Death of a Yearling

by Marjorie Gowdy


Late October light, we spot him running the old chicken yard
young, muscles glimmering among poplar shadows
after soft green walnuts
nose down in rough grass beyond the spring creek
joy christening moss with golden sunset crystals.

Two dogs, one bred to chase
one little, old, cautious,
their ears turn.
The deer leaps forward, panics, races toward the fence, jumps,
and misses.

The gates half open
we stand ten yard-wands away.
As the sun passes over the west ridge,
the young deer sprints again toward the fence.
It rattles. He misses.

An odd sound, like a muffled bell.
Is it him? Silence. We walk toward a figure framed in leaves.
The big dog sniffs, runs home.
I look into almond eyes, his body untrembling,
turn to get help in the still shadow of an ancient cherry.

Minutes later, little dog sits at young deer's head,
sentinel for a creature of the wood.
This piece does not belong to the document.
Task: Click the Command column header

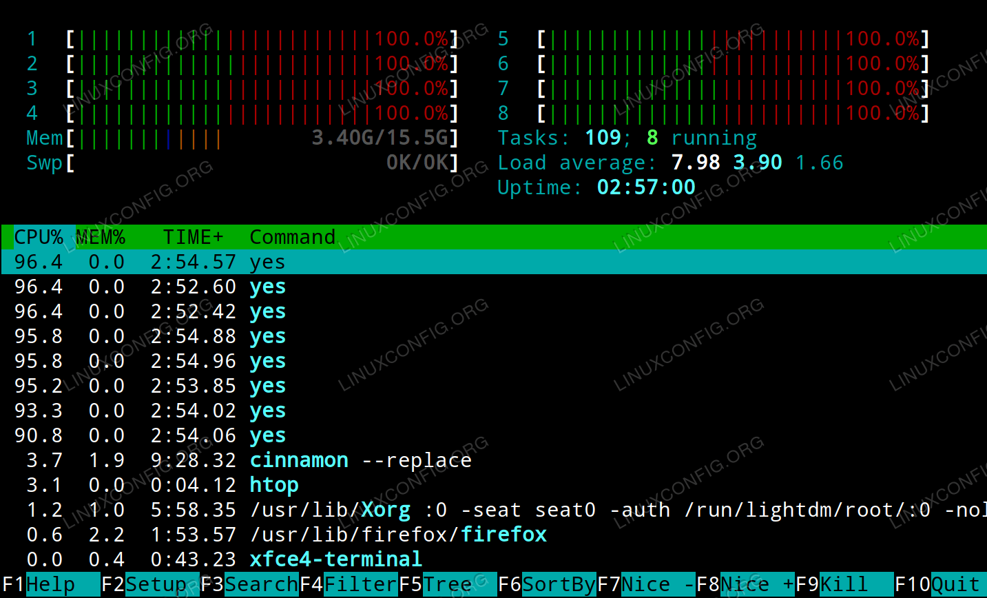Action: (x=292, y=237)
Almond eyes open, quickening,
then grow thick as his breath fades.
So fast, yes? Seconds before, achingly alive, in midst of youth's pirouette.
Then out of nowhere, the cold grip. A quelling. The hunter's moon shivers.
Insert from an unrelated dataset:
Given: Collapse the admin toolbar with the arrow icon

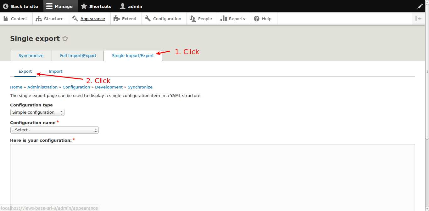Looking at the screenshot, I should (x=419, y=18).
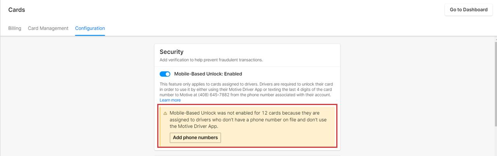Click the Security section heading

[171, 52]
Marjorie Gowdy writes at home in the Blue Ridge mountains of Callaway, VA. Gowdy was Founding Executive Director of the Ohr-O'Keefe Museum of Art in Biloxi, MS. Her poetry has been published in the Roanoke Review, Artemis Journal, Floyd County Moonshine, Valley Voices, Indolent Books, Clinch River Review, and the book, Quilted Poems. Her essays are included in Katrina: Mississippi Women Remember. Her work is informed by the natural world of hills and coasts in Virginia and North Carolina. She is newsletter editor for the Poetry Society of Virginia.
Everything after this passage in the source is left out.